C’è molta gente qui sul treno che mi riporta indietro. Manager in giacca e cravatta che corrono non si sa bene dove. Turisti che scendono al mare per godersi gli ultimi scampoli di estate. Gruppi di viaggiatori stranieri con i loro zaini enormi. C’è quello che legge. Ci sono quelli che giocano a carte. C’è la coppia di signori anziani che non la smettono di borbottare. C’è  la fanciulla col vestitino provocante che ascolta la musica con le cuffiette. C’è il ragazzo con la cresta e la faccia da gobbo che, dopo aver riposto il giornale sportivo, guarda fuori dal finestrino con gli occhi persi nel vuoto: forse sta pensando al fatto che, dopo tanti proclami, la prossima sarà l’ennesima stagione fallimentare per la sua squadra del cuore. Delle mie montagne manco l’ombra. Coperte dalle nuvole, come il Toro di ieri sera. Sotto un cielo grigio che sembra annunciare che l’autunno è lì dietro l’angolo, si susseguono campi, colline e paesi che sembrano tutti uguali a chi, come me, non li conosce.Penso e ripenso alla partita di ieri. Penso e ripenso al Toro di ieri. Che razza di giornata è stata? Che razza di partita è stata? Che razza di Toro è mai quello che abbiamo visto? Troppo brutto per essere vero!Meglio gettarselo dietro le spalle. Meglio lasciarsi tutto dietro le spalle. Meglio pensare alle cose positive che sono accadute: rivedere i vecchi amici, innanzi tutto. Rivedere Rolly e Angelino che, in fondo, è come se fossero dei vecchi amici pure loro, anche se a volte ci fanno incavolare: ora sappiamo che lotteranno ancora insieme a noi, almeno per un po’. Altro? Basta, direi. Meglio pensare al fatto che è già giovedì e che mancano ormai poco più di tre giorni alla prossima partita. Eh sì, perché il calcio è così: dopo una brutta prestazione, fornisce quasi sempre una prova d'appello. Così come dopo una bella vittoria tutto può essere rimesso in discussione nella partita successiva.

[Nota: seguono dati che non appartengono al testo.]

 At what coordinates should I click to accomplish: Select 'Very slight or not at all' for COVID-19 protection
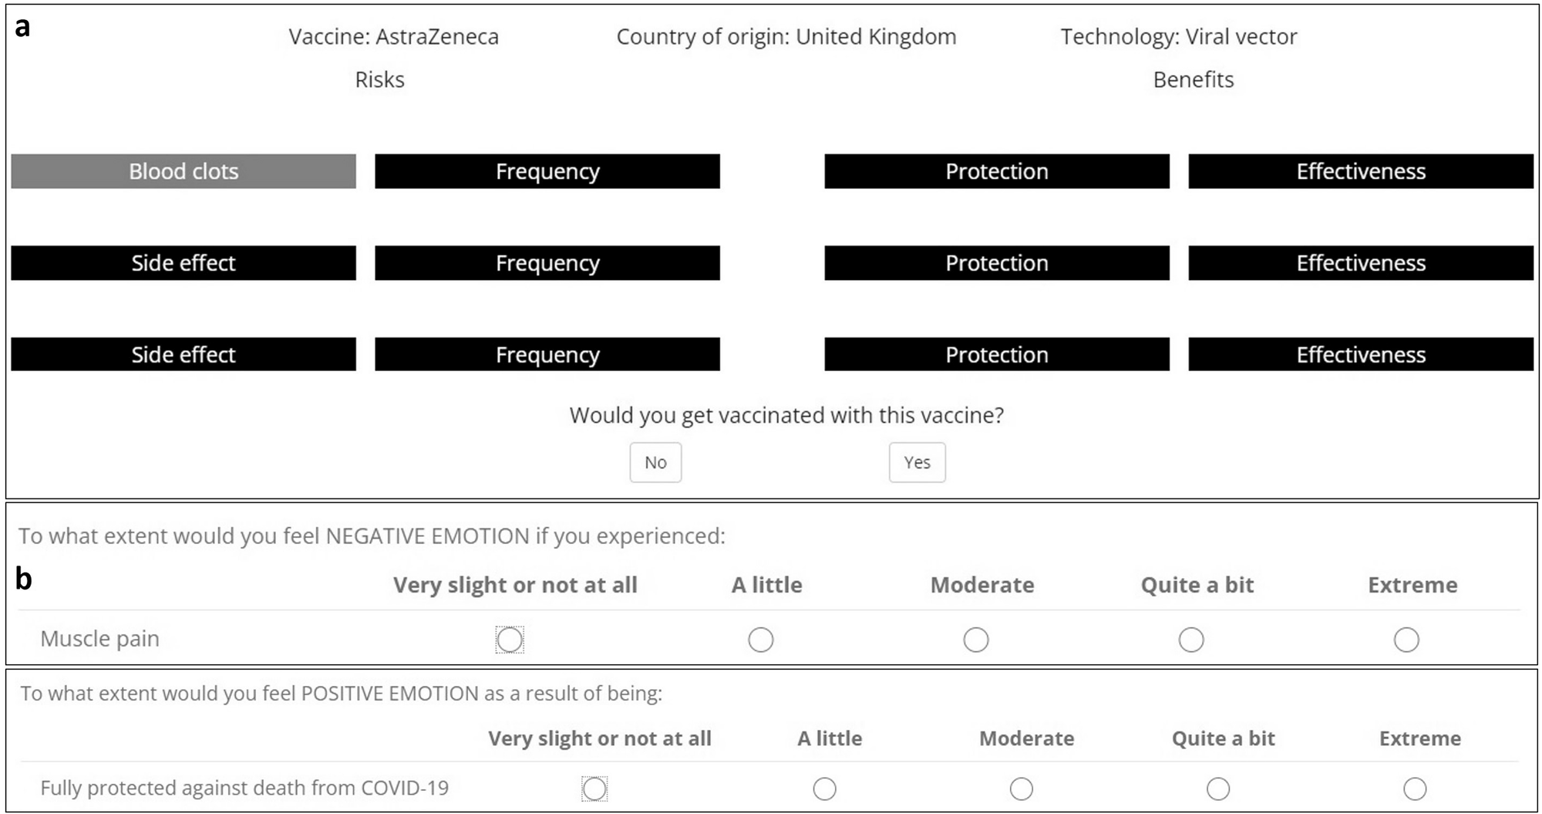[x=594, y=789]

Il match di domenica col Varese ci offre la possibilità di riscattarci subito.Mi pare quasi superfluo dire che la gente che ieri ha riempito e colorato lo stadio col cuore pieno di speranza si aspetta un altro Toro.Lo sa il Mister. Lo sanno i giocatori.Personalmente, io ci credo ancora e non vedo l’ora che arrivi domenica sera. Per respirare ancora una volta l’aria di casa, ma non solo. Perché vanno bene gli amici, va bene l'orgoglio per i nostri colori: ma ora ho proprio voglia di vedere il mio Toro. Quello vero e non certo il simulacro imbelle ed annebbiato dell'altra sera.

Forza Toro sempre, comunque ed ovunque!